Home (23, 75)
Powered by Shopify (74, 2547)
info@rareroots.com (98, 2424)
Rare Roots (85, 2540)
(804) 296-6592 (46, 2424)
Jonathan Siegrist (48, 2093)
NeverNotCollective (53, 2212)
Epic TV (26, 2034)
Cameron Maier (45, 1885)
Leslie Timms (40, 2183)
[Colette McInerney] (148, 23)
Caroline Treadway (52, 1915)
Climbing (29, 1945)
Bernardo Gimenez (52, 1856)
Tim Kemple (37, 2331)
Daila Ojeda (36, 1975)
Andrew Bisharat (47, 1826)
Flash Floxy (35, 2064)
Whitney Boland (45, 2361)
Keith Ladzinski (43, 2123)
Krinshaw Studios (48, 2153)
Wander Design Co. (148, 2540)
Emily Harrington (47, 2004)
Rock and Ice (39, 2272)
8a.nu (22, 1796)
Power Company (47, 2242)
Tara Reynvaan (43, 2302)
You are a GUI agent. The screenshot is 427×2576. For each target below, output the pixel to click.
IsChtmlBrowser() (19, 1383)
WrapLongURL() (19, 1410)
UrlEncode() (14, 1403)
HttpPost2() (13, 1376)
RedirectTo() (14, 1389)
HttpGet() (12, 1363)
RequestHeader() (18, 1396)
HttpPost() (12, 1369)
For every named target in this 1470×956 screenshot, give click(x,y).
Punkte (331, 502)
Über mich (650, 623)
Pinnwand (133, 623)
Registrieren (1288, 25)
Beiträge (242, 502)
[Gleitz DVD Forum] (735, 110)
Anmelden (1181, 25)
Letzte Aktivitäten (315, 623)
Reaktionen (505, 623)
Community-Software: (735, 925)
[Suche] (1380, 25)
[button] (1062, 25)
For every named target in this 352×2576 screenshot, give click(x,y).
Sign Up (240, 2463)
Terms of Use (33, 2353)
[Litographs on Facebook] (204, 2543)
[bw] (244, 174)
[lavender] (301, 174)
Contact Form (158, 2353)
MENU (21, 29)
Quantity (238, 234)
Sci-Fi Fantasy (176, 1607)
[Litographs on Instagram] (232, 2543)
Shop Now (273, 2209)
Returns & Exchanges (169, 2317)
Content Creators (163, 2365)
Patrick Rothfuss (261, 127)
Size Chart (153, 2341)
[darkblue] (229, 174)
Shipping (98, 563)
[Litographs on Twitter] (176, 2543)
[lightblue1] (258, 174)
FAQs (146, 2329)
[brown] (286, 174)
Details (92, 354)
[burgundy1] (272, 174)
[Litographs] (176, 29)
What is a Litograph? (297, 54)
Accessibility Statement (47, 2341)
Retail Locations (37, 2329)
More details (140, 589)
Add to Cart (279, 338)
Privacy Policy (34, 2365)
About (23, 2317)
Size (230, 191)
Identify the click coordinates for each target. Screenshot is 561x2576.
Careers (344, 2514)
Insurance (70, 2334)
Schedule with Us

- - - - - - -

* **WHAT THE TASK ASKS**: Repeat the material, keeping every word exactly as it is.

* **SOLUTION FOR THIS TASK**:
Home (23, 75)
Powered by Shopify (74, 2547)
info@rareroots.com (98, 2424)
Rare Roots (85, 2540)
(804) 296-6592 (46, 2424)
Jonathan Siegrist (48, 2093)
NeverNotCollective (53, 2212)
Epic TV (26, 2034)
Cameron Maier (45, 1885)
Leslie Timms (40, 2183)
[Colette McInerney] (148, 23)
Caroline Treadway (52, 1915)
Climbing (29, 1945)
Bernardo Gimenez (52, 1856)
Tim Kemple (37, 2331)
Daila Ojeda (36, 1975)
Andrew Bisharat (47, 1826)
Flash Floxy (35, 2064)
Whitney Boland (45, 2361)
Keith Ladzinski (43, 2123)
Krinshaw Studios (48, 2153)
Wander Design Co. (148, 2540)
Emily Harrington (47, 2004)
Rock and Ice (39, 2272)
8a.nu (22, 1796)
Power Company (47, 2242)
Tara Reynvaan (43, 2302)
You are a GUI agent. The screenshot is 427×2576. For each target below, output the pixel to click.
IsChtmlBrowser() (19, 1383)
WrapLongURL() (19, 1410)
UrlEncode() (14, 1403)
HttpPost2() (13, 1376)
RedirectTo() (14, 1389)
HttpGet() (12, 1363)
RequestHeader() (18, 1396)
HttpPost() (12, 1369)
For every named target in this 1470×956 screenshot, give click(x,y).
Punkte (331, 502)
Über mich (650, 623)
Pinnwand (133, 623)
Registrieren (1288, 25)
Beiträge (242, 502)
[Gleitz DVD Forum] (735, 110)
Anmelden (1181, 25)
Letzte Aktivitäten (315, 623)
Reaktionen (505, 623)
Community-Software: (735, 925)
[Suche] (1380, 25)
[button] (1062, 25)
For every named target in this 352×2576 screenshot, give click(x,y).
Sign Up (240, 2463)
Terms of Use (33, 2353)
[Litographs on Facebook] (204, 2543)
[bw] (244, 174)
[lavender] (301, 174)
Contact Form (158, 2353)
MENU (21, 29)
Quantity (238, 234)
Sci-Fi Fantasy (176, 1607)
[Litographs on Instagram] (232, 2543)
Shop Now (273, 2209)
Returns & Exchanges (169, 2317)
Content Creators (163, 2365)
Patrick Rothfuss (261, 127)
Size Chart (153, 2341)
[darkblue] (229, 174)
Shipping (98, 563)
[Litographs on Twitter] (176, 2543)
[lightblue1] (258, 174)
FAQs (146, 2329)
[brown] (286, 174)
Details (92, 354)
[burgundy1] (272, 174)
[Litographs] (176, 29)
What is a Litograph? (297, 54)
Accessibility Statement (47, 2341)
Retail Locations (37, 2329)
More details (140, 589)
Add to Cart (279, 338)
Privacy Policy (34, 2365)
About (23, 2317)
Size (230, 191)
Identify the click coordinates for each target. Screenshot is 561x2576.
Careers (344, 2514)
Insurance (70, 2334)
Schedule with Us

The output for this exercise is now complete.